Good faith between contracting parties requires the client to exercise this control in a manner consistent with the reasonable expectations of the parties.[4]See Carrico v. Delp, 141 Ill. App.3d 684, 95 Ill.Dec. 880, 490 N.E.2d 972, 976 (1986); see also Alyeska Pipeline Service v. Aurora Air Service, 604 P.2d 1090, 1093 (Alaska 1979) (relying on the duty of good faith, court rejected "contention that privilege arising from a contractual right is absolute and may be exercised regardless of motive."); Hausam v. Wodrich, 574 P.2d 805, 809 (Alaska 1978) (purchase agreement which was "contingent upon buyer's inspection and approval of all books and records" read by court to "require the exercise of honest judgment and good faith"). Should the client fail to exercise control over the litigation in a manner consistent with the reasonable expectations of the parties, the client may become liable to his attorney. Cf. Giles v. Russell, 567 P.2d at 850 ("the client may, in good faith, settle or compromise his litigation ... without the knowledge or consent of the attorney, and such settlements are favored by law where they are honestly made for the simple purpose of ending the litigation with no intention of taking advantage of the attorneys").

Contingent fee contracts offer a difficulty not ordinarily present in contracts conditioned on a party's satisfaction with the other party's performance. Because any settlement amount will be reduced by the attorney's contingent fee, the subject of the client's consideration, the net recovery, is affected by the terms of the contingent fee agreement. Dissatisfaction with the net recovery may reflect dissatisfaction with the gross offer, the fee agreement, or both. But only in certain cases should dissatisfaction with the net recovery result in liability.

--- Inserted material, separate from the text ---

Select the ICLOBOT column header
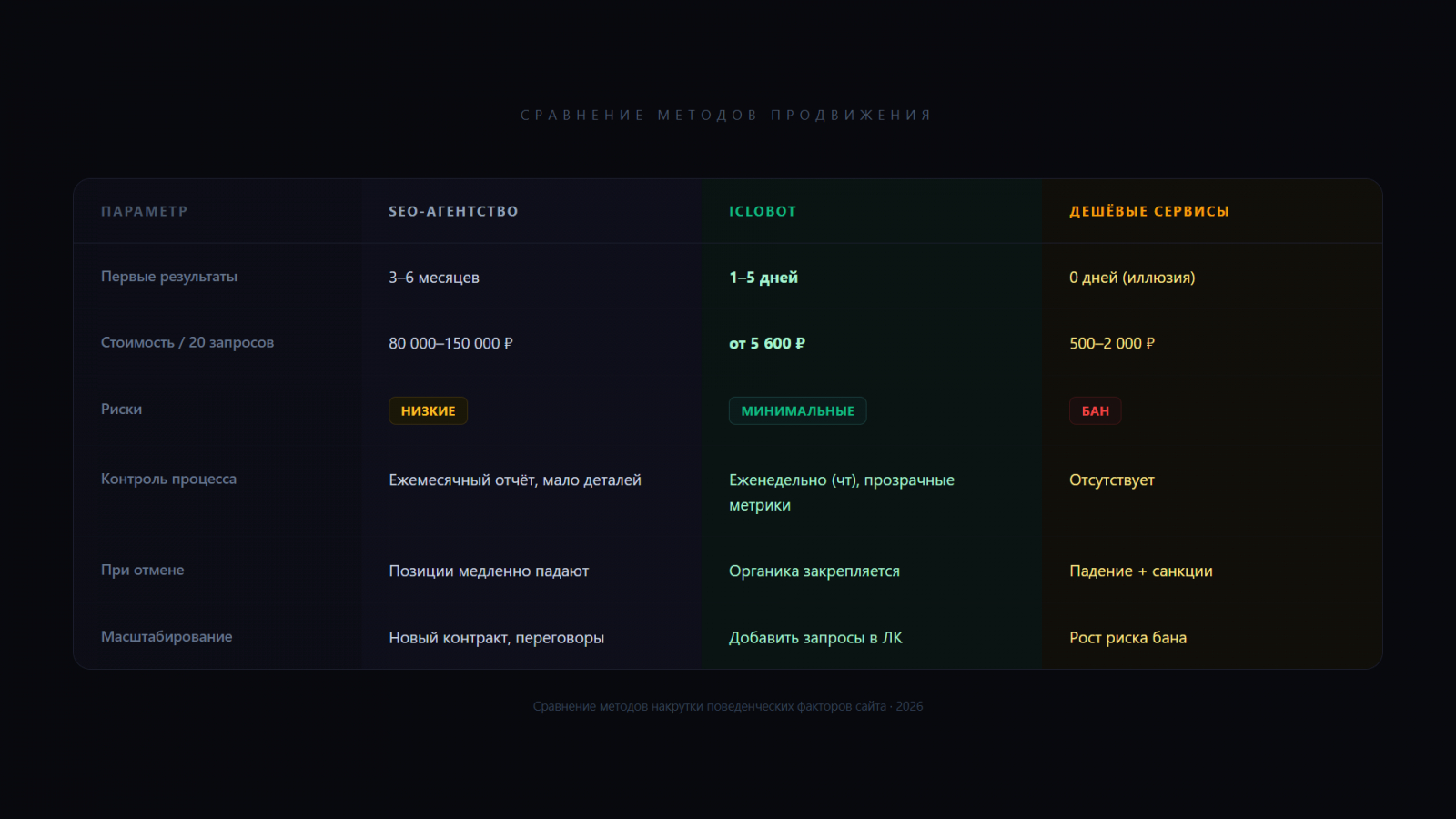Viewport: 1456px width, 819px height. pos(763,211)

Consider the following hypothetical cases:

(1) A client receives a settlement offer of $100,000, which is reduced by the attorney *1168 fee to $70,000. Unless the client can recover at least $80,000, it would be more profitable for him to sacrifice the claim and write off the loss. His attorney advises him that the present offer is likely the best possible offer. He suggests to the attorney that the attorney reduce his fee by $10,000. The attorney refuses, and the client refuses the settlement offer. (2) A client receives a settlement offer of $100,000, which is reduced by the attorney fee to $70,000. Like many clients, this client has no fixed threshold below which he cannot settle. Instead he merely hopes to obtain the best possible recovery. He sincerely believes that his claim is worth more than $100,000. His attorney advises him to accept. He suggests to his attorney that he would accept if the attorney reduces his fee by $10,000. The attorney refuses, and, because the client believes a more favorable settlement can be reached, the client refuses the settlement offer. (3) Same as (2), except that the client believes $100,000 is likely the best possible settlement. Because he wishes to force the attorney to lower his fee, he refuses the offer.

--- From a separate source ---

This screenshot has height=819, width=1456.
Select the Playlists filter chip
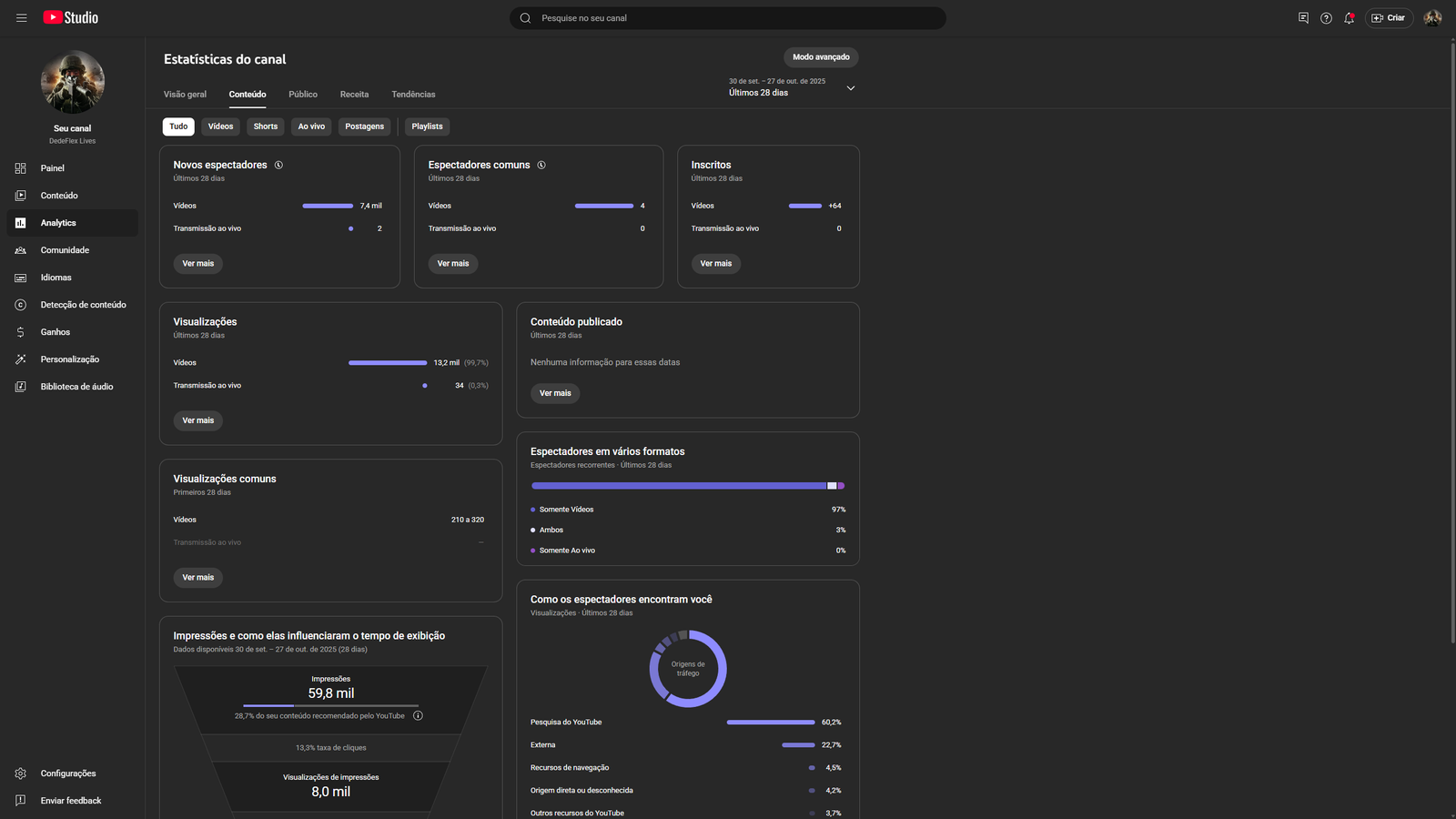point(427,126)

In our judgment, only the client in hypothetical (3) may have failed to exercise honest judgment. In reviewing these hypotheticals, the question which informs our consideration is this: If the client had not hoped to renegotiate the attorney fee, would he or she have accepted the settlement offer? We believe this question is a proper standard for good faith and fair dealing. Thus, if there is some genuine dispute as to the answer to this question, summary judgment must be denied.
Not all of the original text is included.